GIVEN DATA:
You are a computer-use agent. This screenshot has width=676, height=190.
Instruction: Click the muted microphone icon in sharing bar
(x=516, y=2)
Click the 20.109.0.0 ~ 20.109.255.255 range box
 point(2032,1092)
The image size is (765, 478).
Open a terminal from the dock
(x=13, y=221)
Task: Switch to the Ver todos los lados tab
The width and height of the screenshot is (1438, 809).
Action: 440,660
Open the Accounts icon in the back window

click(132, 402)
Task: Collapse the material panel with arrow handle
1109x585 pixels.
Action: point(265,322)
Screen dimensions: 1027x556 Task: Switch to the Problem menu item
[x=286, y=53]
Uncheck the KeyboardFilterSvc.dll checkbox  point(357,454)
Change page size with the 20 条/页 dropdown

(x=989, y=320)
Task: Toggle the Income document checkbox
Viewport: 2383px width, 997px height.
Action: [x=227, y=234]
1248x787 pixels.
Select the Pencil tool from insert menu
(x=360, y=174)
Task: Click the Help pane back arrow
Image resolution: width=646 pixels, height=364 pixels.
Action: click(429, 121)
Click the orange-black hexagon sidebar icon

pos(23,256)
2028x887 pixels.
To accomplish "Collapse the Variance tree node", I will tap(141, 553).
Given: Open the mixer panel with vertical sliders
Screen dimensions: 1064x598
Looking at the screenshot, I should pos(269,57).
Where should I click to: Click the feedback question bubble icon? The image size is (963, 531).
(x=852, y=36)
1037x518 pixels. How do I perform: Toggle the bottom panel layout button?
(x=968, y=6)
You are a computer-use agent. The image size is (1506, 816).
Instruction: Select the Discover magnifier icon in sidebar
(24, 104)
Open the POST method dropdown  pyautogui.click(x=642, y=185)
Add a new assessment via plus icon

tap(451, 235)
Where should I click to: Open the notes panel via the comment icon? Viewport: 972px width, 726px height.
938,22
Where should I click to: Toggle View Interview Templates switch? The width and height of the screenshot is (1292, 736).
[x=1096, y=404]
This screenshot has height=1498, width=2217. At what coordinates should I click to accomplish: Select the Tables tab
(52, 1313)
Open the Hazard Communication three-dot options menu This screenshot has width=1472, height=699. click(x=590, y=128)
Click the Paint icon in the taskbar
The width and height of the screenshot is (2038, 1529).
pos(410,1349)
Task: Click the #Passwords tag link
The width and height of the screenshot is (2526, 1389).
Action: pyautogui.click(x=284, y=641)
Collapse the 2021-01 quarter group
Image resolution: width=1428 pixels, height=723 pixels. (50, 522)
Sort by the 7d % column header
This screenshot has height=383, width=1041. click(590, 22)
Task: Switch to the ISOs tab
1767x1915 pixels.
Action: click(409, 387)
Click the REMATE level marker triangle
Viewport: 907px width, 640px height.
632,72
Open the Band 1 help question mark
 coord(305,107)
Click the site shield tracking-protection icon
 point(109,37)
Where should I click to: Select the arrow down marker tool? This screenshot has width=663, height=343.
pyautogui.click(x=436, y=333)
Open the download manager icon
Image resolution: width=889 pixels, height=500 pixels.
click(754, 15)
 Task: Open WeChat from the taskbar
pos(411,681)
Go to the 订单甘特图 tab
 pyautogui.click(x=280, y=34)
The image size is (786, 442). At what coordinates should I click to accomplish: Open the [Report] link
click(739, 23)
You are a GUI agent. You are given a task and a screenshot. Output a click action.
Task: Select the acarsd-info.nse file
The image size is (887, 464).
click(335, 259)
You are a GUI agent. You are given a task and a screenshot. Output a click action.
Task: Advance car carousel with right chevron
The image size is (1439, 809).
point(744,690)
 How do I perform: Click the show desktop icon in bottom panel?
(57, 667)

AIM OF THE TASK:
Line by line, retype all of the records exactly.

SOLVED EXERCISE:
You are a computer-use agent. This screenshot has width=676, height=190.
Instruction: Click the muted microphone icon in sharing bar
(x=516, y=2)
Click the 20.109.0.0 ~ 20.109.255.255 range box
 point(2032,1092)
The image size is (765, 478).
Open a terminal from the dock
(x=13, y=221)
Task: Switch to the Ver todos los lados tab
The width and height of the screenshot is (1438, 809).
Action: 440,660
Open the Accounts icon in the back window

click(132, 402)
Task: Collapse the material panel with arrow handle
1109x585 pixels.
Action: point(265,322)
Screen dimensions: 1027x556 Task: Switch to the Problem menu item
[x=286, y=53]
Uncheck the KeyboardFilterSvc.dll checkbox  point(357,454)
Change page size with the 20 条/页 dropdown

(x=989, y=320)
Task: Toggle the Income document checkbox
Viewport: 2383px width, 997px height.
Action: [x=227, y=234]
1248x787 pixels.
Select the Pencil tool from insert menu
(x=360, y=174)
Task: Click the Help pane back arrow
Image resolution: width=646 pixels, height=364 pixels.
Action: click(429, 121)
Click the orange-black hexagon sidebar icon

pos(23,256)
2028x887 pixels.
To accomplish "Collapse the Variance tree node", I will tap(141, 553).
Given: Open the mixer panel with vertical sliders
Screen dimensions: 1064x598
Looking at the screenshot, I should pos(269,57).
Where should I click to: Click the feedback question bubble icon? The image size is (963, 531).
(x=852, y=36)
1037x518 pixels. How do I perform: Toggle the bottom panel layout button?
(x=968, y=6)
You are a computer-use agent. The image size is (1506, 816).
Instruction: Select the Discover magnifier icon in sidebar
(24, 104)
Open the POST method dropdown  pyautogui.click(x=642, y=185)
Add a new assessment via plus icon

tap(451, 235)
Where should I click to: Open the notes panel via the comment icon? Viewport: 972px width, 726px height.
938,22
Where should I click to: Toggle View Interview Templates switch? The width and height of the screenshot is (1292, 736).
[x=1096, y=404]
This screenshot has height=1498, width=2217. At what coordinates should I click to accomplish: Select the Tables tab
(52, 1313)
Open the Hazard Communication three-dot options menu This screenshot has width=1472, height=699. click(x=590, y=128)
Click the Paint icon in the taskbar
The width and height of the screenshot is (2038, 1529).
pos(410,1349)
Task: Click the #Passwords tag link
The width and height of the screenshot is (2526, 1389).
Action: pyautogui.click(x=284, y=641)
Collapse the 2021-01 quarter group
Image resolution: width=1428 pixels, height=723 pixels. (50, 522)
Sort by the 7d % column header
This screenshot has height=383, width=1041. click(590, 22)
Task: Switch to the ISOs tab
1767x1915 pixels.
Action: click(409, 387)
Click the REMATE level marker triangle
Viewport: 907px width, 640px height.
632,72
Open the Band 1 help question mark
 coord(305,107)
Click the site shield tracking-protection icon
 point(109,37)
Where should I click to: Select the arrow down marker tool? This screenshot has width=663, height=343.
pyautogui.click(x=436, y=333)
Open the download manager icon
Image resolution: width=889 pixels, height=500 pixels.
click(754, 15)
 Task: Open WeChat from the taskbar
pos(411,681)
Go to the 订单甘特图 tab
 pyautogui.click(x=280, y=34)
The image size is (786, 442). At what coordinates should I click to accomplish: Open the [Report] link
click(739, 23)
You are a GUI agent. You are given a task and a screenshot. Output a click action.
Task: Select the acarsd-info.nse file
The image size is (887, 464).
click(335, 259)
You are a GUI agent. You are given a task and a screenshot. Output a click action.
Task: Advance car carousel with right chevron
The image size is (1439, 809).
point(744,690)
 How do I perform: Click the show desktop icon in bottom panel?
(57, 667)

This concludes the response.